But the notion of widespread voter fraud, as these prosecutors found out, is itself a fraud. Firing a prosecutor for failing to find wide voter fraud is like firing a park ranger for failing to find Sasquatch. Where fraud exists, of course, it should be prosecuted and punished. (And politicians have been stuffing ballot boxes and buying votes since senators wore togas; Lyndon Johnson won a 1948 Senate race after his partisans famously "found" a box of votes well after the election.) Yet evidence of actual fraud by individual voters is painfully skimpy.Sorry, but this is just flat out wrong. The facts actually do support instances of voter fraud discovered. Waldman and Levitt need to go back and do more research.
Before and after every close election, politicians and pundits proclaim: The dead are voting, foreigners are voting, people are voting twice. On closer examination, though, most such allegations don't pan out. Consider a list of supposedly dead voters in Upstate New York that was much touted last October. Where reporters looked into names on the list, it turned out that the voters were, to quote Monty Python, "not dead yet."
Or consider Washington state, where McKay closely watched the photo-finish gubernatorial election of 2004. A challenge to ostensibly noncitizen voters was lodged in April 2005 on the questionable basis of "foreign-sounding names." After an election there last year in which more than 2 million votes were cast, following much controversy, only one ballot ended up under suspicion for double-voting.

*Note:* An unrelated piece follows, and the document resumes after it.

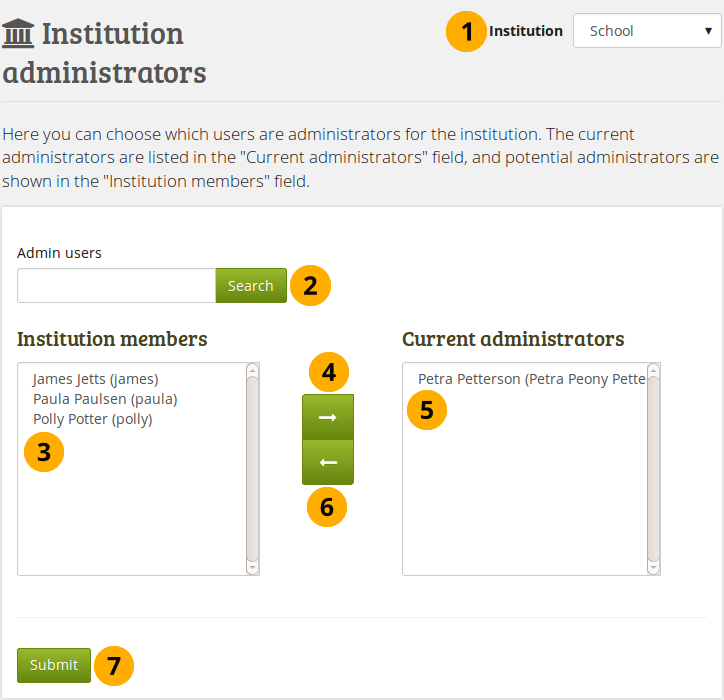Open the Institution dropdown showing School
This screenshot has height=700, width=724.
click(647, 31)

That makes sense. A person casting two votes risks jail time and a fine for minimal gain. Proven voter fraud, statistically, happens about as often as death by lightning strike.

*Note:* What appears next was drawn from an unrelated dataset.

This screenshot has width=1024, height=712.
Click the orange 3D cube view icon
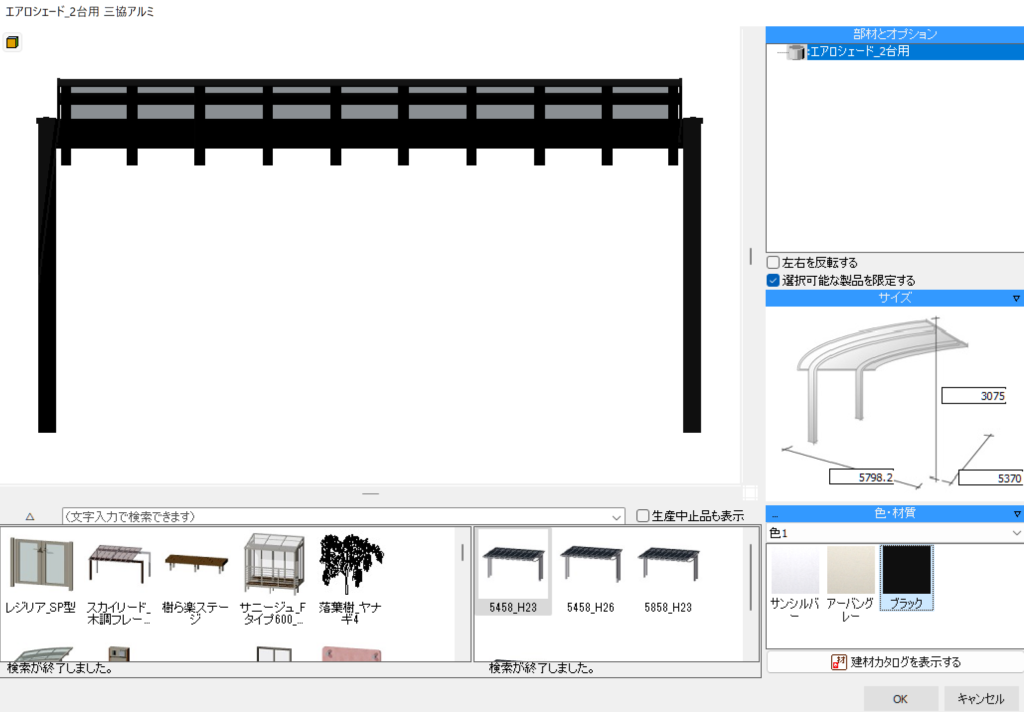(12, 43)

They should try in their own backyard of the New York City metro region. They can look at the New York Times. The Record. The fact that voter rolls contained thousands of folks who died, and yet voted in elections after their deaths do not count?
How about the fact that thousands of people voted in New Jersey but also happened to vote in other jurisdictions on election day, whether by write-in vote or by going between the two jurisdictions? Those instances occurred in New Jersey's Hudson County. Do they not count?
This Washington Post story minimizes the risks and danger of voter fraud, which when extrapolated to the entire voting population can mean significant numbers of people involved. Recall that the Florida election in 2000 came down to several hundred votes. The incident in Hudson county involved thousands of votes.
Local elections often have very narrow margins, and yet Waldman and Levitt discounts the threat posed by election fraud? What purpose is served by this except to support those who think that no one should be denied a vote regardless of whether the person is actually eligible to vote. Illegal aliens? No problem. Registered in a different jurisdiction? No problem. No identification or proof of eligibility? No problem.
Something's fishy here, and it isn't just the story. It's Waldman and Levitt's agenda.